What you have to do. Report every line from the following entries that contains the string "image".

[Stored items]

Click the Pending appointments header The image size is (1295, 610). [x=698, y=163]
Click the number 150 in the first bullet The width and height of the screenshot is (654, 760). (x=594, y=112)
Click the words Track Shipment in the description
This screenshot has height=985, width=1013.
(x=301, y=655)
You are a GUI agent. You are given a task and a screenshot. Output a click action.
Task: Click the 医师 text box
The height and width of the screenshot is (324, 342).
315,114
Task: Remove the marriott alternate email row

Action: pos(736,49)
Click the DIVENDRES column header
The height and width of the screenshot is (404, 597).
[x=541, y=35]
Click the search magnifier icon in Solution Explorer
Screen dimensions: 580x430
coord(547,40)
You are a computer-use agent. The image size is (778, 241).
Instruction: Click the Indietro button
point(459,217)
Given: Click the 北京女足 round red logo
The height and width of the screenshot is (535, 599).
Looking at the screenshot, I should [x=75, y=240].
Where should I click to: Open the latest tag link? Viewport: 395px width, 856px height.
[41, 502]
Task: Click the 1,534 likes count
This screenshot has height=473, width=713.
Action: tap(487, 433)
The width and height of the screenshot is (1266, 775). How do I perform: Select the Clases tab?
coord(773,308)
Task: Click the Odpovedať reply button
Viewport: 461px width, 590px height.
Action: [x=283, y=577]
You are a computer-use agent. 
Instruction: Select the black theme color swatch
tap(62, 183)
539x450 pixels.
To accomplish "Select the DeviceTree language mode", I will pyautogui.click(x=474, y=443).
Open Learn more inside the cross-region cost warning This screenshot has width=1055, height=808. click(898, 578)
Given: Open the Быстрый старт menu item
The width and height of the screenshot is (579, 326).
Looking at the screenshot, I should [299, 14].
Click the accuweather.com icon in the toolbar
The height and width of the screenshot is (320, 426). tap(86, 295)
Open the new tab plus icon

Exercise solution.
Click the Pending appointments header The image size is (1295, 610). [x=698, y=163]
You are a computer-use agent. The image size is (778, 241).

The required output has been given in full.